:: EXTRACTED TEXT ::
━━━━━━━━━━━━━━━━━━━━
Germany: leniency for deputy police chief who threatened torture

A deputy police chief who admitted using threats of torture to extract information from a suspect in a child kidnapping case was recently let off with a caution and a suspended sentence.

Wolfgang Daschner, Frankfurt deputy police chief, was found guilty of aggravated coercion on December 20. However, the court merely issued a caution and a suspended sentence; Daschner must pay 10,800 euros if he comes before the court again within a probationary period of one year. There are no conditions for the probation period. He thus escapes being given a criminal conviction, as stressed by the chair of the judges.

Usually, those found guilty of aggravated coercion can expect a sentence of between six months’ and five years’ imprisonment. However, the accused and the public prosecutor accepted the judgement, which now has the force of law.

The sentence was far more lenient than that requested by the public prosecutor, who had filed the charge of aggravated coercion but had called for a fine of 27,000 euros, with two years’ probation, conditional to the payment of 10,000 euros. This demand was still far below the minimum punishment of six months for such offences.
━━━━━━━━━━━━━━━━━━━━
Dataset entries

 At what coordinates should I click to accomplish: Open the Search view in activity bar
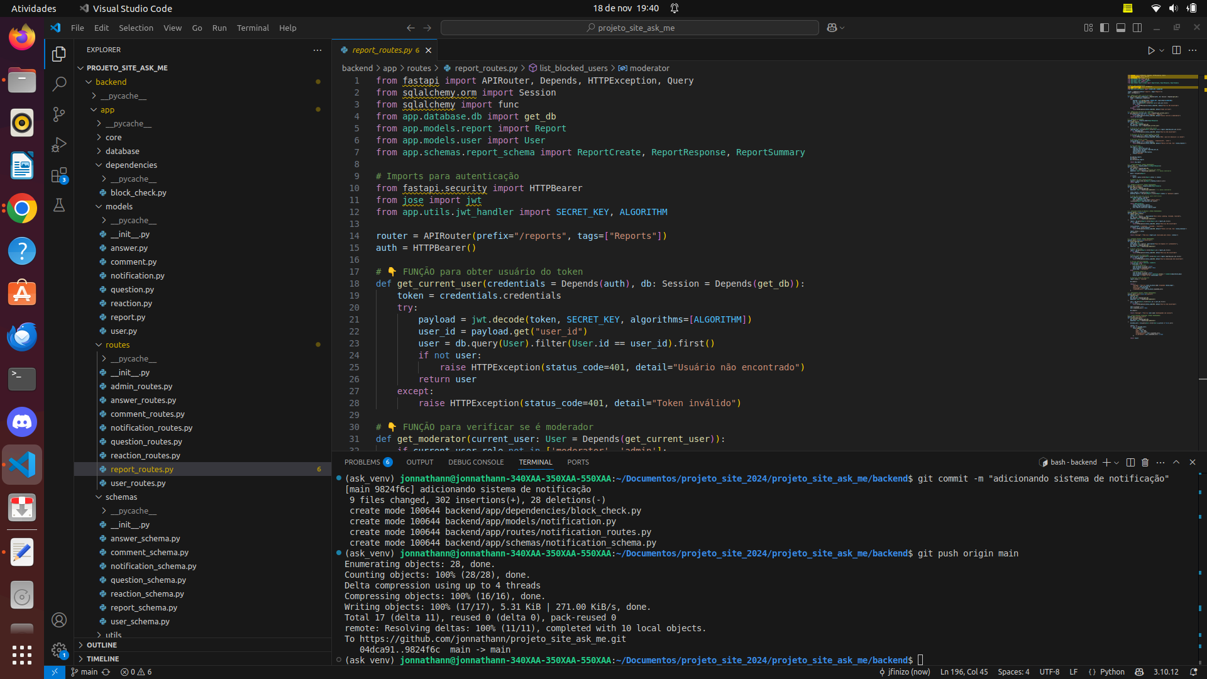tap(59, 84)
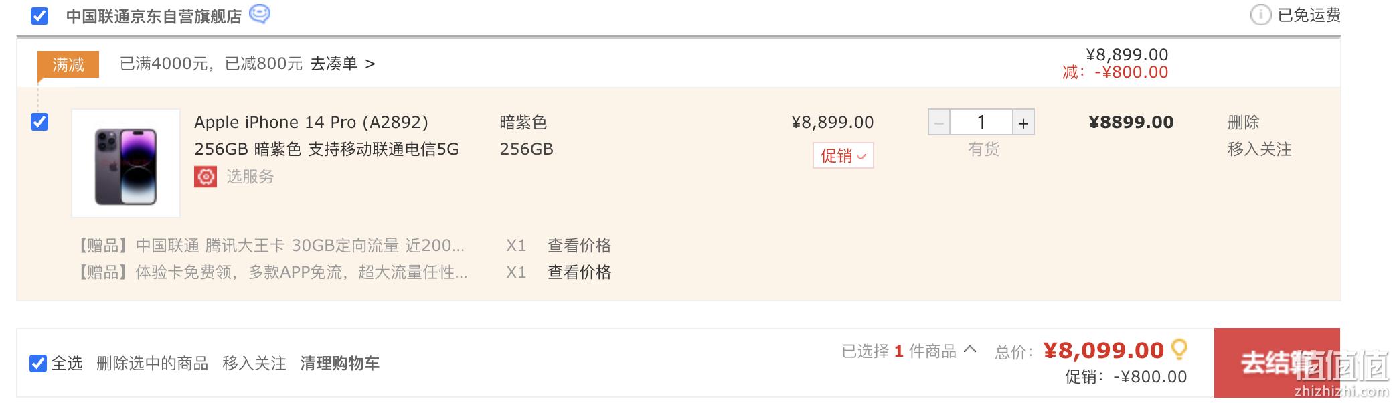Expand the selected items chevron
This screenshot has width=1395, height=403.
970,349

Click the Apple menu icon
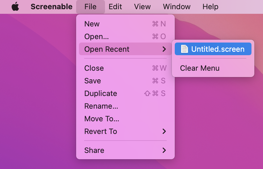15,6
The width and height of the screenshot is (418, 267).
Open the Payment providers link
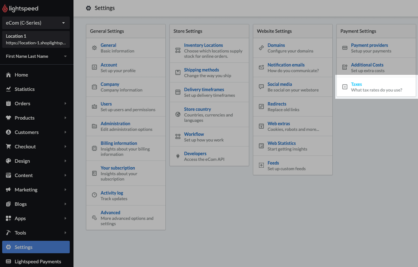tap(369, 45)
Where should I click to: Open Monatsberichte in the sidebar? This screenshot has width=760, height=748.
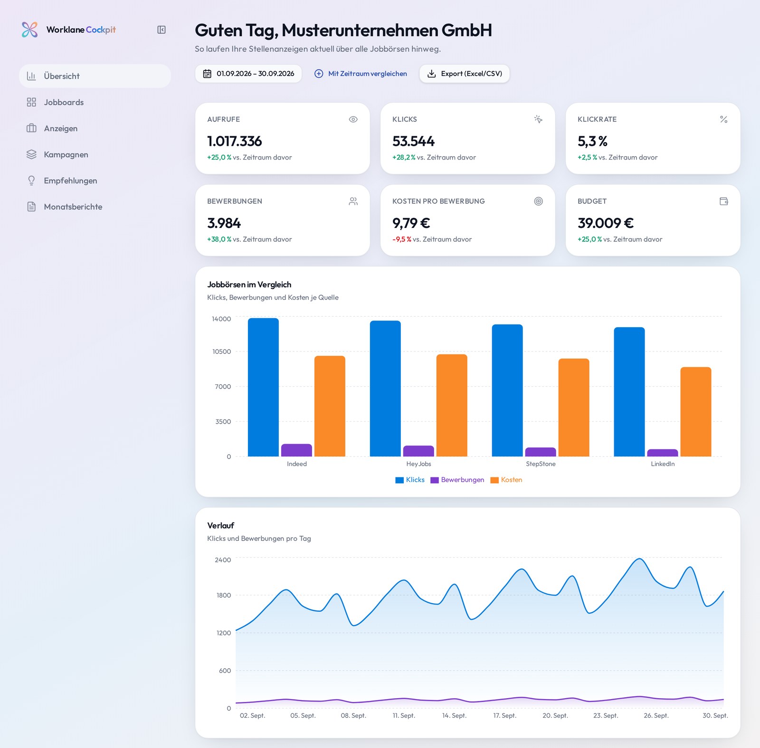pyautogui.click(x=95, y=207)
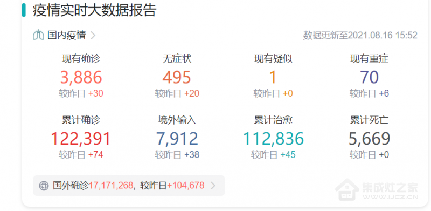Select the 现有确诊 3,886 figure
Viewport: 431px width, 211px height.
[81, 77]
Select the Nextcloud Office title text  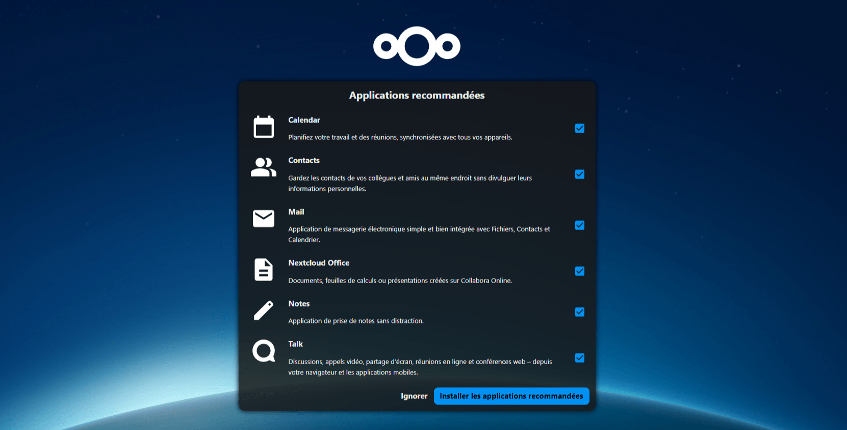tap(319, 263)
━━━━━━━━━━━━━━━━━━━━
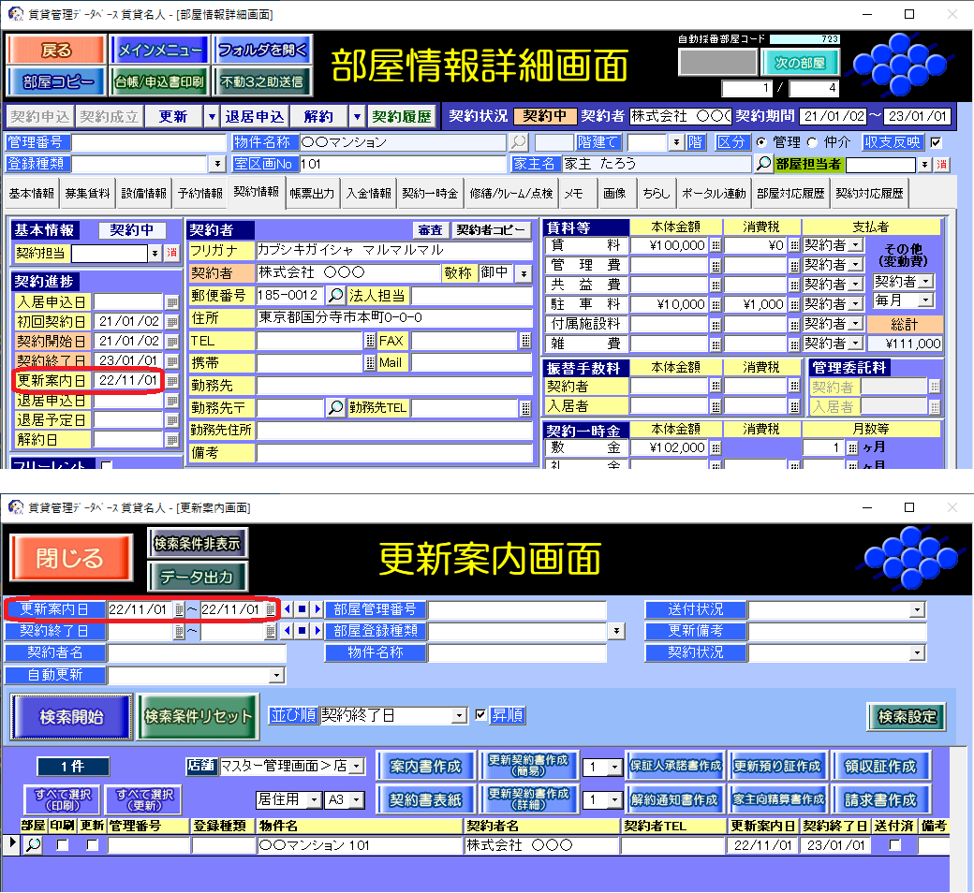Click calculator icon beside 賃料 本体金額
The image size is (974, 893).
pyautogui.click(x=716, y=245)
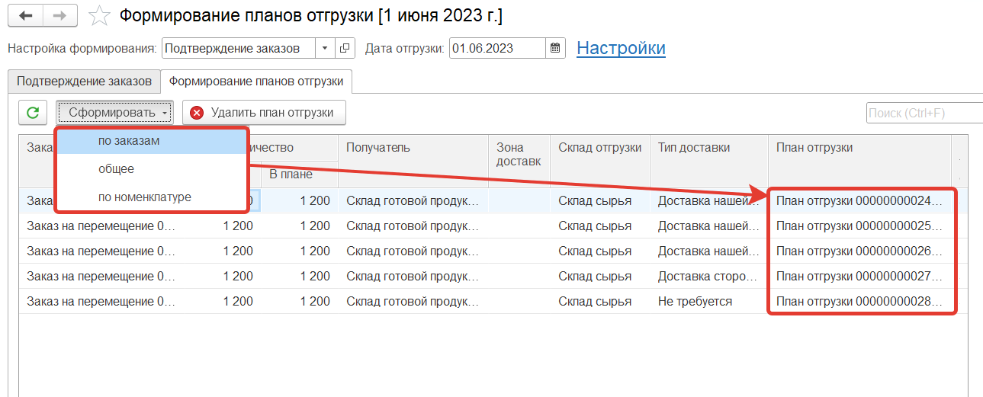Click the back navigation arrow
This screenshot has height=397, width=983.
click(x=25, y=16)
━━━━━━━━━━━━━━━━━━━━
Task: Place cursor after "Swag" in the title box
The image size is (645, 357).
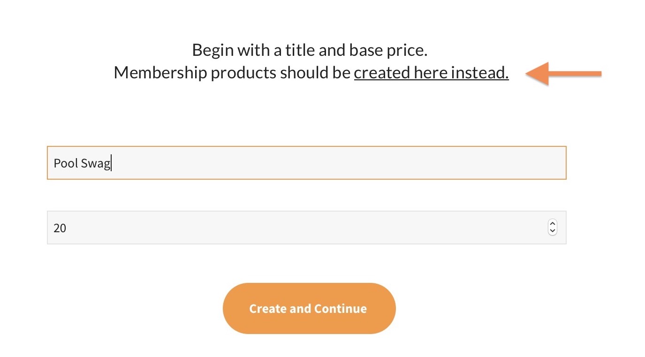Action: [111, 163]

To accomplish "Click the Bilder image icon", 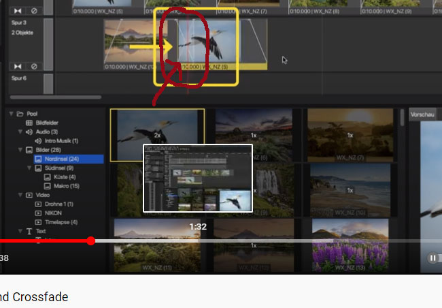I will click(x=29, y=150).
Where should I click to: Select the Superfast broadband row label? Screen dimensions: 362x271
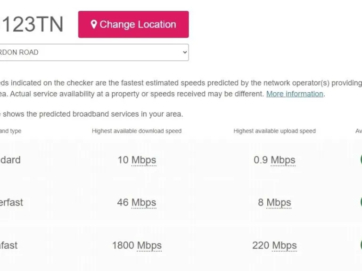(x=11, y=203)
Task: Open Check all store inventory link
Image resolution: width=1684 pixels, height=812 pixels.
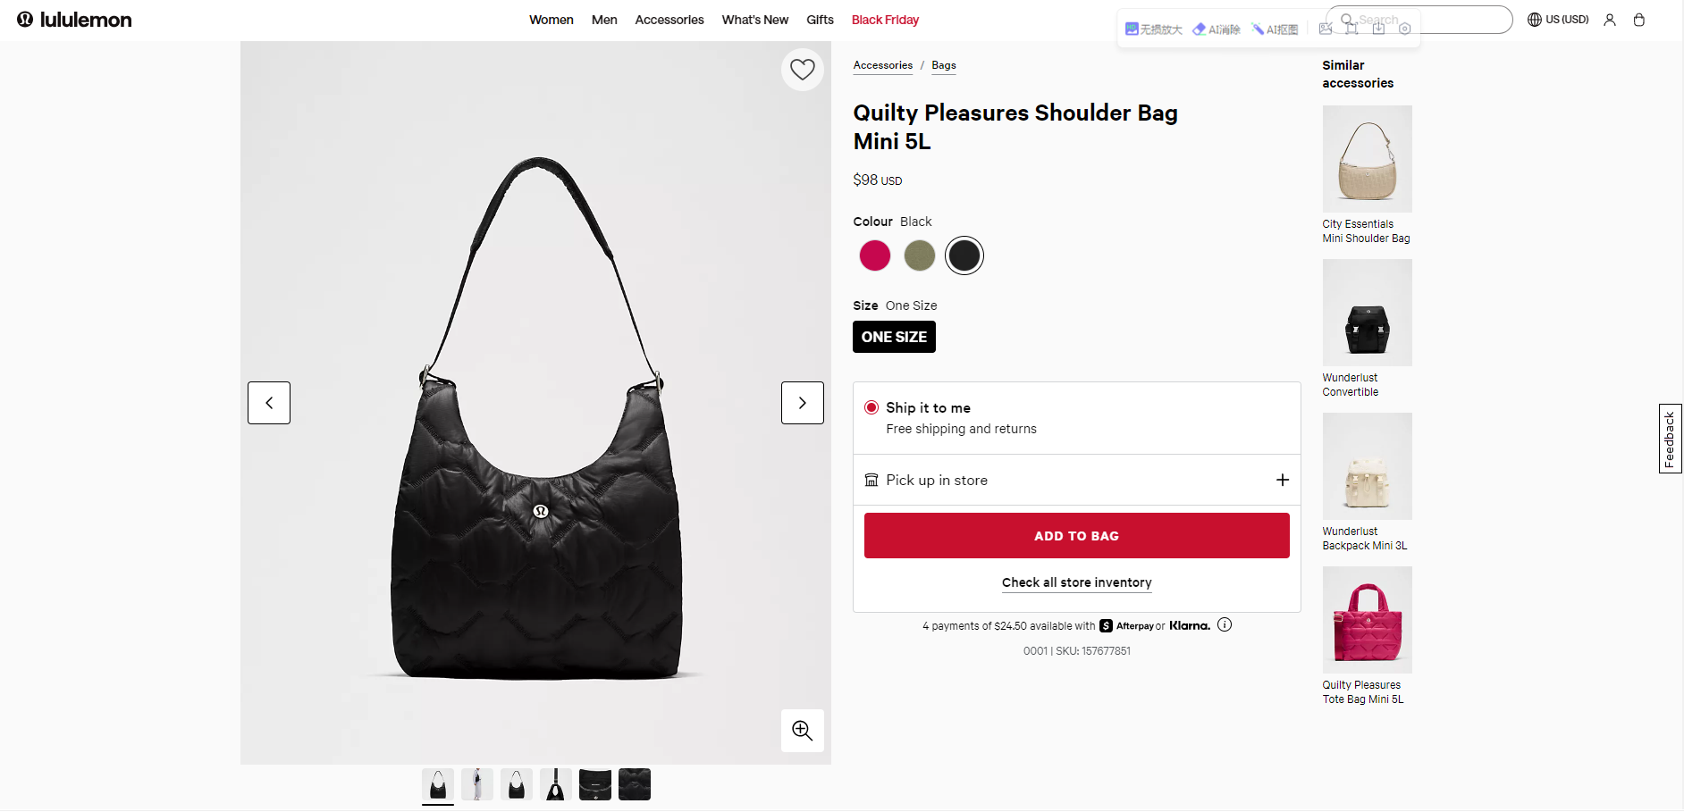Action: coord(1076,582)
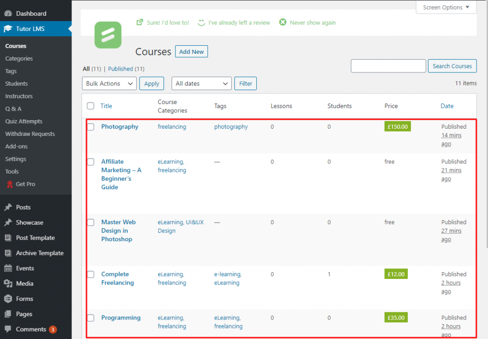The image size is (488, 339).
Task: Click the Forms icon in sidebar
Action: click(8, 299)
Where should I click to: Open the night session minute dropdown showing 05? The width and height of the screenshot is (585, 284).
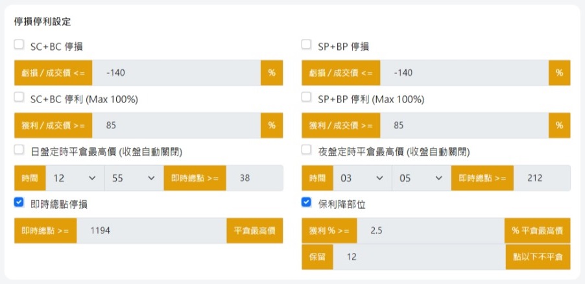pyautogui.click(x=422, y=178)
━━━━━━━━━━━━━━━━━━━━
:: PROMPT A ::
In the article on the Frankfurt deputy police chief, rewrite the paragraph that begins "Wolfgang Daschner, Frankfurt deputy police chief" as a short bulleted list that keeps its main facts.
:: PROMPT B ::
Carry on the article about the Frankfurt deputy police chief, starting after its final sentence.

:: EXERCISE RESULT A ::
- Wolfgang Daschner, Frankfurt deputy police chief, was found guilty of aggravated coercion on December 20.
- The court gave him only a caution and a suspended sentence.
- He must pay 10,800 euros if he comes before the court again within a one-year probationary period.
- The probation has no conditions.
- As the chair of the judges stressed, he thus escapes a criminal conviction.

:: EXERCISE RESULT B ::
In October 2002, Daschner had threatened to inflict severe pain on Magnus Gaefgen, the kidnapper of 11-year-old banker’s son, Jakob von Metzler, if Gaefgen did not reveal where he had hidden the child. Gaefgen promptly admitted that the boy was already dead. Gaefgen was later sentenced to life imprisonment for murder.

As the final speech by the public prosecutor had already made clear, the scale of the punishment did not tally with what had been revealed in the case. None of the grounds cited by the defence to justify and excuse Daschner’s actions were applicable—that it was an emergency situation or that emergency assistance was required, or that it was the last means to prevent a danger. Neither were there any gaps in the regulations that might cover such a case.

According to the judge, legislators had foreseen the constraints of such cases and had reached their consideration. It was thus inadmissible to “weigh” the human dignity of an accused or suspect against that of a victim, as the defence had demanded. No person may be made an object, a “bundle of fear.”

In this regard, the judge spoke about the history of the German constitution. Article 1, paragraph I reads: “Human dignity is inviolable. All state powers must respect and protect this.” This article was developed to consciously demarcate post-war Germany from the previous Nazi regime, the judge explained.

The court made clear that it was very aware of the fundamental significance of the case. It affirmed that the kidnapping had not been “a singular individual case, and was unfortunately not untypical.” “This is about the ability of the constitutional state to function, not simply about Gaefgen.”

Based on these remarks, a particularly harsh punishment should have followed. Instead, the court did the opposite, and cited a section of the law according to which, in exceptional cases, a caution with suspended sentence is sufficient if “the defence of the legal order does not require punishment.”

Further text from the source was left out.